## YOUR INSTRUCTIONS
Look through the data below and report how many lines include "model". Only the number should be given.

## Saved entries

• • • • • • •

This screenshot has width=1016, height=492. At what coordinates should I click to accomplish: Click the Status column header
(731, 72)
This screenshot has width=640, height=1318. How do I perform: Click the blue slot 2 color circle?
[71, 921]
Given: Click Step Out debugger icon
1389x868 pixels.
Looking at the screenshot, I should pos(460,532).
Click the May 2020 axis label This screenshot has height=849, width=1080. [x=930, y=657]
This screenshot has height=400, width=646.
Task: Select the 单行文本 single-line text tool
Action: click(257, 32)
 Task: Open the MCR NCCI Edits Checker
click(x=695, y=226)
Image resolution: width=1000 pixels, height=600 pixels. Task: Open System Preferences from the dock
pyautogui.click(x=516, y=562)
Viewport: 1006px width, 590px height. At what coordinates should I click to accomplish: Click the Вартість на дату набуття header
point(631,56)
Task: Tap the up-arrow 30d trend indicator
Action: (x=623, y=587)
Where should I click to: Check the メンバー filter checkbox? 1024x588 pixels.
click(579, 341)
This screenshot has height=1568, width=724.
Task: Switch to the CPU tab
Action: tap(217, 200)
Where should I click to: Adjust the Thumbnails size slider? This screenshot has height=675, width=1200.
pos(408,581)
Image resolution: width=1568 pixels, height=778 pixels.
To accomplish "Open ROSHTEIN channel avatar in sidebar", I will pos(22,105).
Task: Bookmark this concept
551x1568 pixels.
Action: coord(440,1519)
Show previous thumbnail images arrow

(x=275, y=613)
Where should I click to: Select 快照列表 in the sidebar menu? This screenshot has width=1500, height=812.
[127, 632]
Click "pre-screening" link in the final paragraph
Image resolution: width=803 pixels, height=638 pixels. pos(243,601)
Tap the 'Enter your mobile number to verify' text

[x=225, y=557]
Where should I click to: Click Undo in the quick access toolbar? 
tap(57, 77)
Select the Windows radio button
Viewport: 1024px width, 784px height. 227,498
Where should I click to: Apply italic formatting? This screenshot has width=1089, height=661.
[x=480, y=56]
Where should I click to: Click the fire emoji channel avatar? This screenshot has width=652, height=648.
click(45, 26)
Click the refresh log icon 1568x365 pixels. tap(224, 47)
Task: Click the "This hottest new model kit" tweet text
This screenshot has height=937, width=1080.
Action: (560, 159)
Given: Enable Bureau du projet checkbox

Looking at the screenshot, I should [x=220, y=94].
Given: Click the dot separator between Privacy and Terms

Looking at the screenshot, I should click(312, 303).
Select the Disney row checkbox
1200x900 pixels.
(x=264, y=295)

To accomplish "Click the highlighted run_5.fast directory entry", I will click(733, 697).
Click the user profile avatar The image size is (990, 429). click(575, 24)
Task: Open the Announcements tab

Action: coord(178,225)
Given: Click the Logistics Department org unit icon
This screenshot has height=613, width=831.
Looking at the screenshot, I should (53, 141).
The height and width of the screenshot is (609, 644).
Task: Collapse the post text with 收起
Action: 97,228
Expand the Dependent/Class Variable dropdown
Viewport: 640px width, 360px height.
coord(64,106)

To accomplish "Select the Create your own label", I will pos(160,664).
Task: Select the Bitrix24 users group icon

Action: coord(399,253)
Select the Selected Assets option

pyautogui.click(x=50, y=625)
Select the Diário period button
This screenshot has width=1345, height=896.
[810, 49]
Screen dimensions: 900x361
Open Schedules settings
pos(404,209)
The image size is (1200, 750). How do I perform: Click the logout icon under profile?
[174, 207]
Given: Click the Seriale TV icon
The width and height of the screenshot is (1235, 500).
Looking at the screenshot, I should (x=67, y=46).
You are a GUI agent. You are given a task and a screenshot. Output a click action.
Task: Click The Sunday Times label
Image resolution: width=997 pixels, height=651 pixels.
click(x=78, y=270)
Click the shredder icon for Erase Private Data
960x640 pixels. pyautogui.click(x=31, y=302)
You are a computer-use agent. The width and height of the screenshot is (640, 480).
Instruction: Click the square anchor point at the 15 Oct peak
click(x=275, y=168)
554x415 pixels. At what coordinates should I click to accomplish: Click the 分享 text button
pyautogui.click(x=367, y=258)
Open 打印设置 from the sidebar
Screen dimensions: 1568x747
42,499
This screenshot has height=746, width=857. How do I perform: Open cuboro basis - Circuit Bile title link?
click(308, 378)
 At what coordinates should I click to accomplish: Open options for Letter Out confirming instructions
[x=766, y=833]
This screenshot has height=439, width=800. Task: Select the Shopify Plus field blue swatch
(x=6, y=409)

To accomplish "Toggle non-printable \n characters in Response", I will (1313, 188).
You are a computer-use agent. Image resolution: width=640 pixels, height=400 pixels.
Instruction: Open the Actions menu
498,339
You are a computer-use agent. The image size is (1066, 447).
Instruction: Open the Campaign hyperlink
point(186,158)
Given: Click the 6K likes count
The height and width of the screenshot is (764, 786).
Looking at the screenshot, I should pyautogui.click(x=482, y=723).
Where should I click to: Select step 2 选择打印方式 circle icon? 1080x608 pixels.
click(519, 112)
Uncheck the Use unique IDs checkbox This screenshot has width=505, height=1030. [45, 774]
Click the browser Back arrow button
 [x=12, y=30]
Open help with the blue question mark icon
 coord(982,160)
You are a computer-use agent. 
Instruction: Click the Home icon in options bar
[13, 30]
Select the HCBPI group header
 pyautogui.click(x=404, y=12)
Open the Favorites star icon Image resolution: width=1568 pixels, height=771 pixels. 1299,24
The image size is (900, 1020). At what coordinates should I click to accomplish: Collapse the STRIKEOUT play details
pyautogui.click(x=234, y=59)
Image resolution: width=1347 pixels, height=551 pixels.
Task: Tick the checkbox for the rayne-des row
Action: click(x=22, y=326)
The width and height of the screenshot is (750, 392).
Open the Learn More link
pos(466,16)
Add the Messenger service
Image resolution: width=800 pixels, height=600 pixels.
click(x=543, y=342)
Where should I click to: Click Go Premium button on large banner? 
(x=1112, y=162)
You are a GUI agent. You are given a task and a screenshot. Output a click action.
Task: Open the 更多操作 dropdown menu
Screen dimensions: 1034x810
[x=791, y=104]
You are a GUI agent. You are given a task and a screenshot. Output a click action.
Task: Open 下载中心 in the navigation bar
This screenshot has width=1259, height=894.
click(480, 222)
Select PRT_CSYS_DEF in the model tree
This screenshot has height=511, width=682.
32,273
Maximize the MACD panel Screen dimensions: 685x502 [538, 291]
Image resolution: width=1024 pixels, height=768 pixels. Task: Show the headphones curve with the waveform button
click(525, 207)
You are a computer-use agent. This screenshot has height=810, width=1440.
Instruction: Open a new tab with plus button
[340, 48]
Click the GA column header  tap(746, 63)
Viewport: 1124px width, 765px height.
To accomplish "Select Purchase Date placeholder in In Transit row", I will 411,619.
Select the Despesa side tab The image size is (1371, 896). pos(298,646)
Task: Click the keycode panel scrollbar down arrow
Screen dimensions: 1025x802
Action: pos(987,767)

• • • • • • •

## ANSWER TO THIS TASK
2